The Wolverhampton Worker Oct 1914This new archive provides a unique and interesting portrait of the lives and struggles of working class people in Wolverhampton in the lead up and into the First World War. 

monthly newspaper of Wolverhampton Trades and Labour Council (now known as Wolverhampton, Bilston & District Trades Union Council), circulation 17,000.

Working class newspaper first published May 1913,  ceased April 1915 due to First World War efforts.

Organising newspaper of trade union and housing campaigns and the fledgling local Labour Party and promoted the Womens' Labour League and Daily Citizen newspaper.


The entire set of publications was purchased by Wolverhampton, Bilston & District Trades Union Council in October 2016 using some of the money raised by our volunteers at music festivals.


We have digitised it online so it is available to view for all. Thanks to Kim in the UNISON office for all help.

We intend to donate the documents to relevant archives.


There were 24 editions published. Click on link or page image to read each paper in full.


May 1913 

The first eight-page issue leads with "Fight the Landlords, Don't Pay" reporting on a mass meeting of the Wolverhampton Trades and Labour Council which was besieged by tenants, demanding action (which was then taken). They were angry at private landlords who had sent out 9,000 notices of increases of rents.

The first Trade Union Mission Week was advertised with 36 outdoor meetings to be held in the May Day week.

Article against conscription - the true imperialism.  MP interview, cartoon, campaign for minimum wage, letters page.  Advert for Labour Party mass meeting.

The one use of inappropriate language out of all the editions happened to be in the first article in the first edition!

Reports of Trades Council, Labour party, other local labour movement as well as Wolverhampton's Town Council.

It analyses the jobs of Town Council members, 3 Labour out of 48 total. One Tory councillor's job was listed as "Manure Manufacturer", still a popular Tory profession!

Published from 35 Queen Sq, now an opticians. Initial 15,000 circulation.





June 1913

Circulation increased to 17,000.

Attack on Lloyd George's Liberals killing Midlands industry.

Welcome messages for the Wolverhampton Worker continue including one from Kier Hardie MP and Womens' Labour League..

Report and photo from Tenants Defence League, over 1,000 strong. which had held meetings of 2,000 and 3,000.

"Why I'm in the Labour Movement" by local vicar.

Analysis of jobs of MPs all 40 Labour MPs are ex-miners or other trades.

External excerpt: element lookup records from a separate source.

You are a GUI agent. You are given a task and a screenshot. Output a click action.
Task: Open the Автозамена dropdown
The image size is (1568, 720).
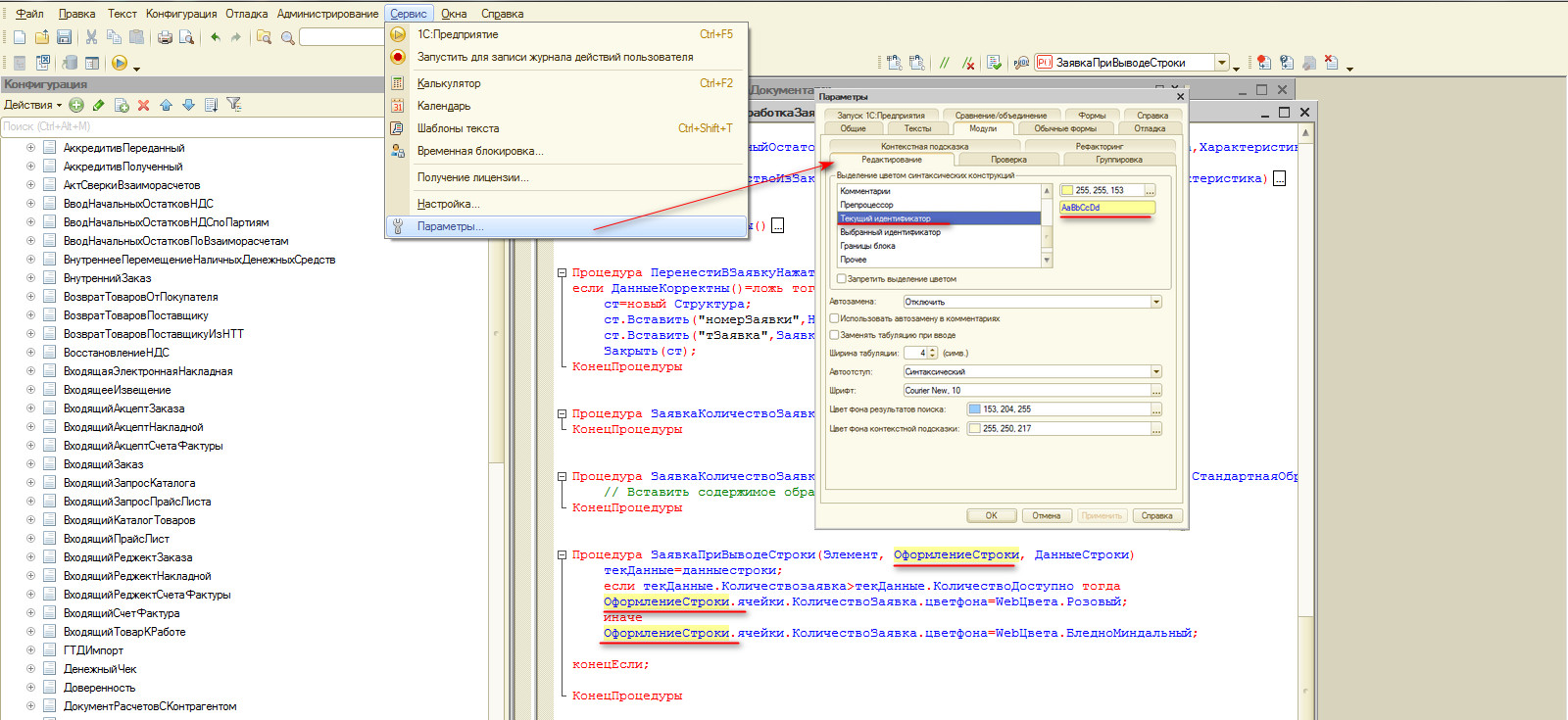(x=1156, y=302)
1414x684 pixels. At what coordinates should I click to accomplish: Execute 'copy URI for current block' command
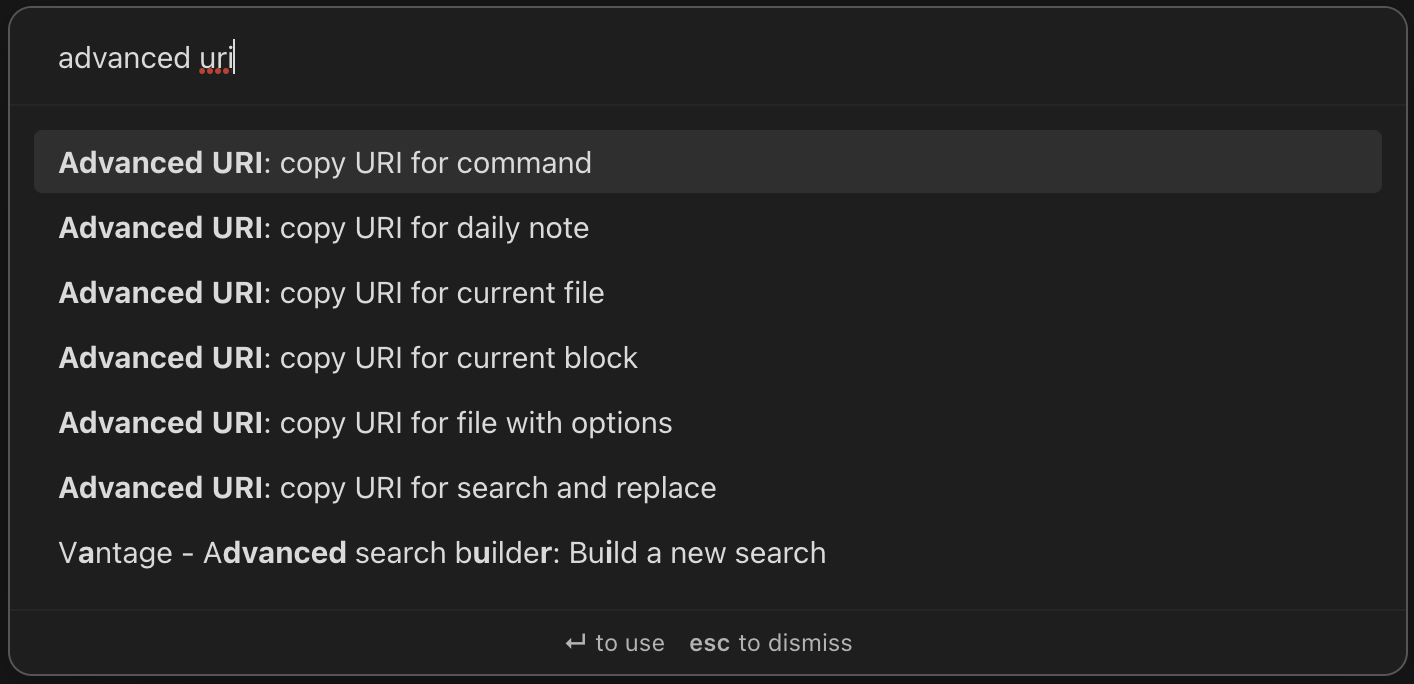pos(348,357)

The Liberals and Tories include an equivalent number of heirs to peerage in their ranks.

Between 1,000 and 1,500 workers in Wolverhampton joined their trades union after being recruited in previous month's Trade Union Mission Week despite heavy rain all week at the outdoor meetings, over 30 were held to recruit trade unionists from the existing estimated low level of 5,000 trade unionists in the town.

Reports from Womens Labour League on their role in the union week and campaign  "against starvation and sweating conditions at the Works at Monmore Green".

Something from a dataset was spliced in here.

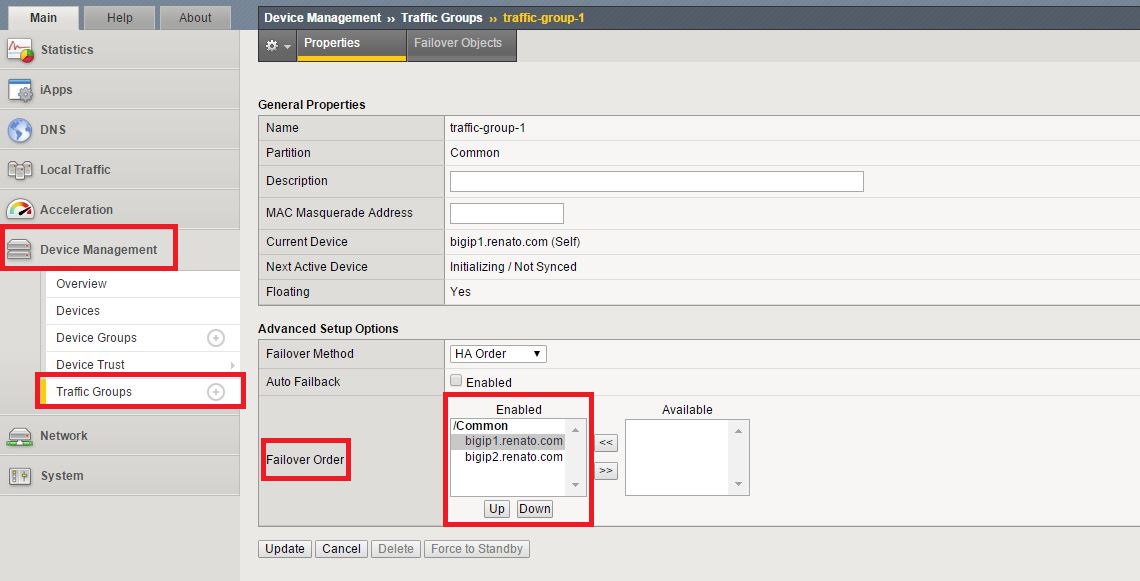Open the Network section icon
Screen dimensions: 1140x581
20,436
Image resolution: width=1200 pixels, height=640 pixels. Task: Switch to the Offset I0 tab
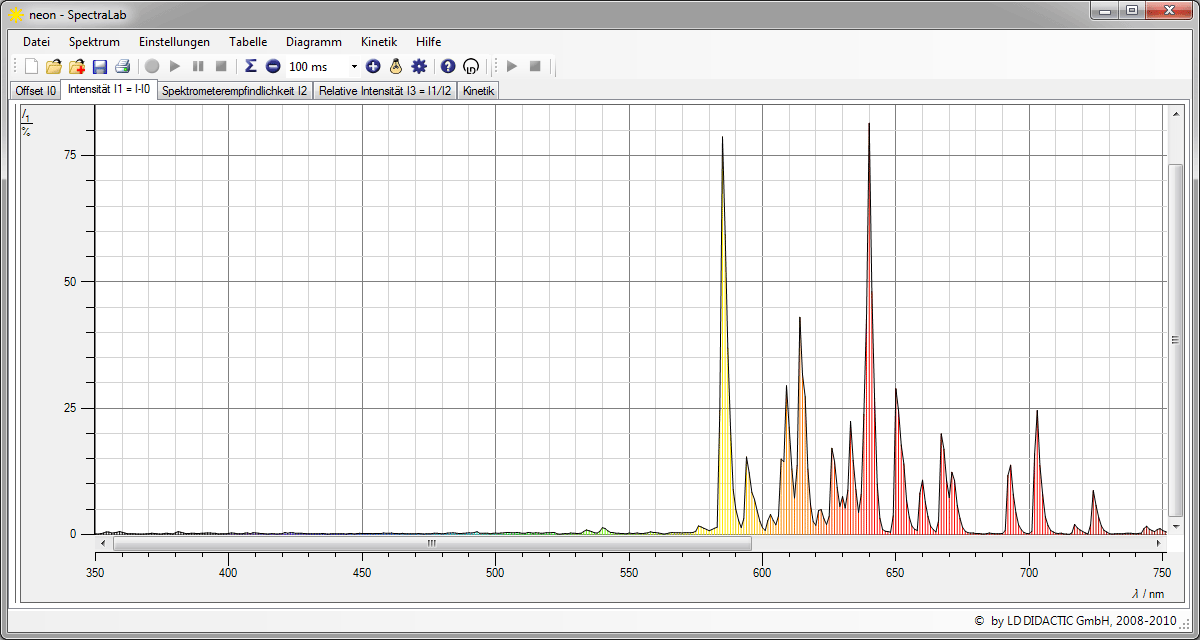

Reports from Labour Party and also on the local PSA, the Pleasant Sunday Afternoon movement. Cartoon of the tenants' war.

Article explaining the minimum wage demand by corporation workers for 25 shillings and how "the two capitalist parties joined together to defeat Labour".


July 1913

Denigrates politicians out of touch with the conditions of the Black Country.

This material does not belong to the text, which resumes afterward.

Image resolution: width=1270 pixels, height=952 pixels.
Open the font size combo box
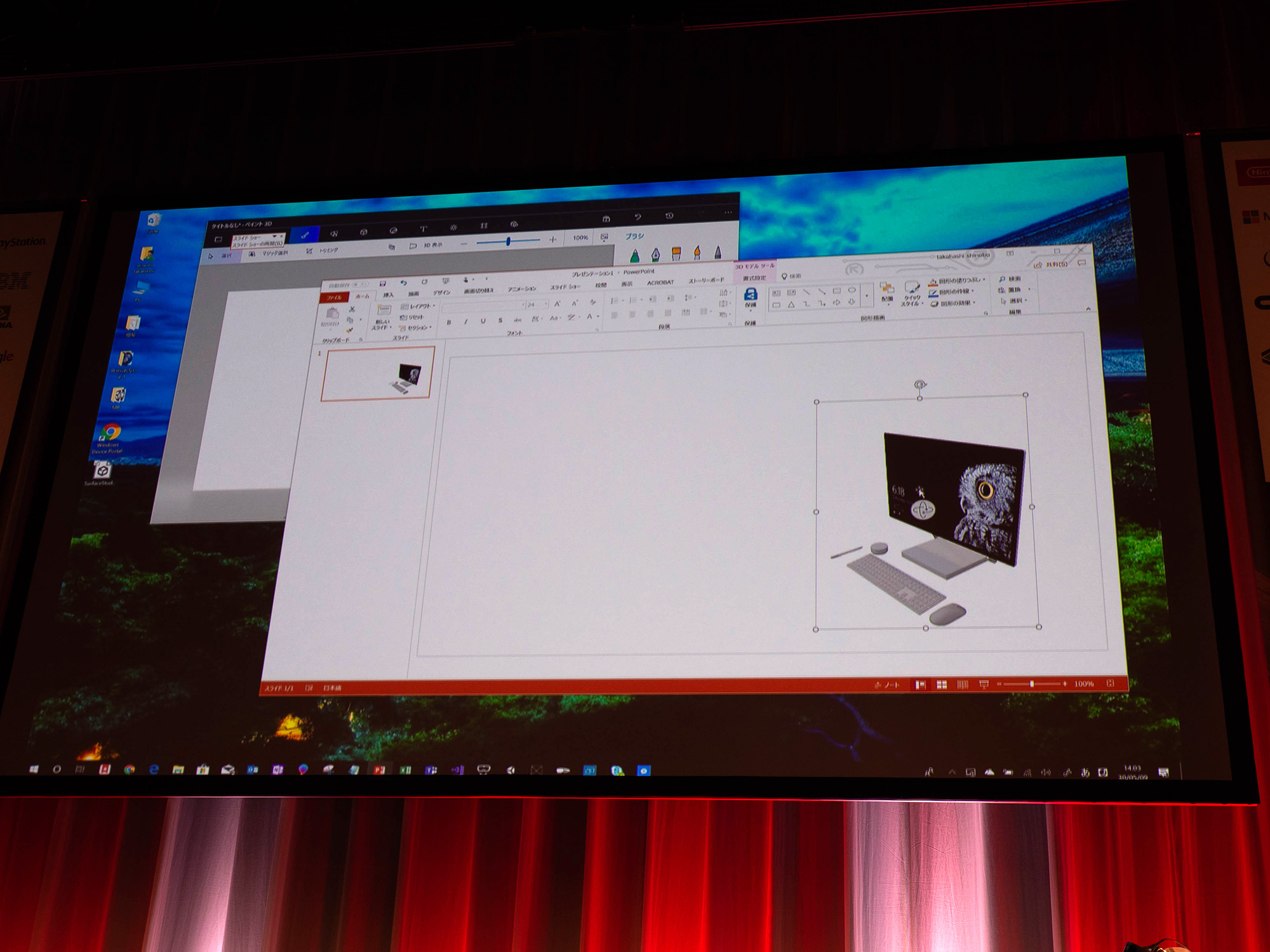536,304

Wolverhampton conference on the newly passed Trade Union Act(1913) addressed by Ramsey McDonald MP. Long letter from McDonald on need for Labour press also appers

Article on election fraud by ruling class using motor cars to cast up to 20 votes each. It calls for those eligible to register to vote, noting no women can vote still.

Another taking the Tories to task.

Gas Workers union resolution for the council to give part time employment to a pensioner who had worked 51 years for the Corporation starting at 10s and never earning more than 20s in his career who had never been able to afford to marry and now had 5 shillings/week pension to survive on.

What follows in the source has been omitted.